Jesus knew very well the feelings of isolation and disconnect from those he needed for support.

He took Peter and the two sons of Zebedee along with him, and he began to be sorrowful and troubled. Then he said to them, “My soul is overwhelmed with sorrow to the point of death. Stay here and keep watch with me.”  Going a little farther, he fell with his face to the ground and prayed, “My Father, if it is possible, may this cup be taken from me. Yet not as I will, but as you will.” Then he returned to his disciples and found them sleeping. “Couldn’t you men keep watch with me for one hour?” he asked Peter. “Watch and pray so that you will not fall into temptation. The spirit is willing, but the flesh is weak.  Matthew 26:37-41

This is but a moment.  Stay strong and keep watch.  

As you read this, know that this day you are in my prayers.  I am sending you love. I know with certainty you are not alone. God is with you.  Prayer is our most significant connection. Close your eyes, breathe deep and feel the love surrounding you.

 

A moment for the tangible

man touching book

Tangible:  Perceptible by touch.

I have to admit, though the thoughts in my head are plentiful, I have found putting them into words very difficult lately. Hoping for some kind of clarity or inspiration, I have spent a great deal of time in scripture and prayer and still, radio silence.

What am I longing to have? It hit me this morning. I am longing for something tangible, perhaps in the form of clear answers or a visible sign. Maybe that is what you are longing for too.

Toilet paper is tangible. Perhaps the borderline crazy paper product purchases are signs that others are also seeking something tangible.

Now Thomas (also known as Didymus), one of the Twelve, was not with the disciples when Jesus came. So the other disciples told him, “We have seen the Lord!” But he said to them, “Unless I see the nail marks in his hands and put my finger where the nails were, and put my hand into his side, I will not believe.” A week later his disciples were in the house again, and Thomas was with them. Though the doors were locked, Jesus came and stood among them and said, “Peace be with you!” Then he said to Thomas, “Put your finger here; see my hands. Reach out your hand and put it into my side. Stop doubting and believe.” Thomas said to him, “My Lord and my God!” Then Jesus told him, “Because you have seen me, you have believed; blessed are those who have not seen and yet have believed.”  John 20:24-29

I’ve heard and read this story so many times it has almost become cliche. And yet, it comes to mind again, as a powerful message of Christ’s compassion amid fear and doubt, and his desire to offer tangible evidence to a fearful group.

In the passage before Christ appears to Thomas, the disciples have hidden away, with the doors locked, for fear of the Jewish leaders. We, similarly, are hidden away confined to our homes, keeping the outside world out, keeping to ourselves, and perhaps somewhat fearfully.

Entries drawn from a dataset |

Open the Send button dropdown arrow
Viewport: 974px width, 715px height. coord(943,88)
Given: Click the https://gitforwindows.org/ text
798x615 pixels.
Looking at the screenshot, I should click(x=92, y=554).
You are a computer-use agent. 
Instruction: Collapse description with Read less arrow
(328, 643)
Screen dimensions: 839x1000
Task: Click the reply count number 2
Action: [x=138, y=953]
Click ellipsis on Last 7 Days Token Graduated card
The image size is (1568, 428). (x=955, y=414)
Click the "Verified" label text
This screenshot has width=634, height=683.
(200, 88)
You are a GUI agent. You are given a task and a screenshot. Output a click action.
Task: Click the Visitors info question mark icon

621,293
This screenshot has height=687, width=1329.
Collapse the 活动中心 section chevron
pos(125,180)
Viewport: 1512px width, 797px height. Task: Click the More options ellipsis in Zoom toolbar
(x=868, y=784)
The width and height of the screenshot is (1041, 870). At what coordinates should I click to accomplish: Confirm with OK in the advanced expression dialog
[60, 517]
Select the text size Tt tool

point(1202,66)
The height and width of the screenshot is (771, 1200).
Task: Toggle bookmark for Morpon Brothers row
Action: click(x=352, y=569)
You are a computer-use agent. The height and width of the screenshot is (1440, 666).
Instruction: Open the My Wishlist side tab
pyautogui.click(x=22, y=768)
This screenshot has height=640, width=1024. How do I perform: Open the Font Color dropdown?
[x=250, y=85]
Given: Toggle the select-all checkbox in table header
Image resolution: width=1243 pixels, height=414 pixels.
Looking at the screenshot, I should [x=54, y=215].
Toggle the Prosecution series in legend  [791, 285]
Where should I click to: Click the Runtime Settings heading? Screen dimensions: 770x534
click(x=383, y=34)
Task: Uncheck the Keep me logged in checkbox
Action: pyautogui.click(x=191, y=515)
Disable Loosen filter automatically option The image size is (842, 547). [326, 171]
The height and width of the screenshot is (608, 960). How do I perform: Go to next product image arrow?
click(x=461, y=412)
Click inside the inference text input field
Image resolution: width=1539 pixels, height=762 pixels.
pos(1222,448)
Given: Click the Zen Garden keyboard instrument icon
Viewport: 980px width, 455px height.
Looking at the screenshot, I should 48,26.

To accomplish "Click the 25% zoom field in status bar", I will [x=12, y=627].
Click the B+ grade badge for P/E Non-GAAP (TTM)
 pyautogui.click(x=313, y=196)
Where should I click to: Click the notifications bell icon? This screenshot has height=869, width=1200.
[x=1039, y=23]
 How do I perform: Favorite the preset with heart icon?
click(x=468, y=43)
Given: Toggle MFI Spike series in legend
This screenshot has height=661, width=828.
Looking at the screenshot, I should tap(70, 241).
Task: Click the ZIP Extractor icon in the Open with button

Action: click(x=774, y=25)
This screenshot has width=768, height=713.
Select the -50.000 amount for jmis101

Brief A |
Output the portion of the devotional between "As you read" and "Tangible:  Perceptible by touch.", inclusive.
Brief B |
Decide whether each statement agrees with the devotional, answering yes or no and quoting the deciding words: (i) Jesus took Peter and the two sons of Zebedee along with him; (ii) Thomas was with the disciples when Jesus came; (iii) the writer has found putting thoughts into words easy lately.
These entries are separate material and are not part of the devotional.

Worked solution A |
As you read this, know that this day you are in my prayers.  I am sending you love. I know with certainty you are not alone. God is with you.  Prayer is our most significant connection. Close your eyes, breathe deep and feel the love surrounding you.

 

A moment for the tangible

man touching book

Tangible:  Perceptible by touch.

Worked solution B |
(i) Yes: "He took Peter and the two sons of Zebedee along with him"
(ii) No: "was not with the disciples when Jesus came"
(iii) No: "I have found putting them into words very difficult lately"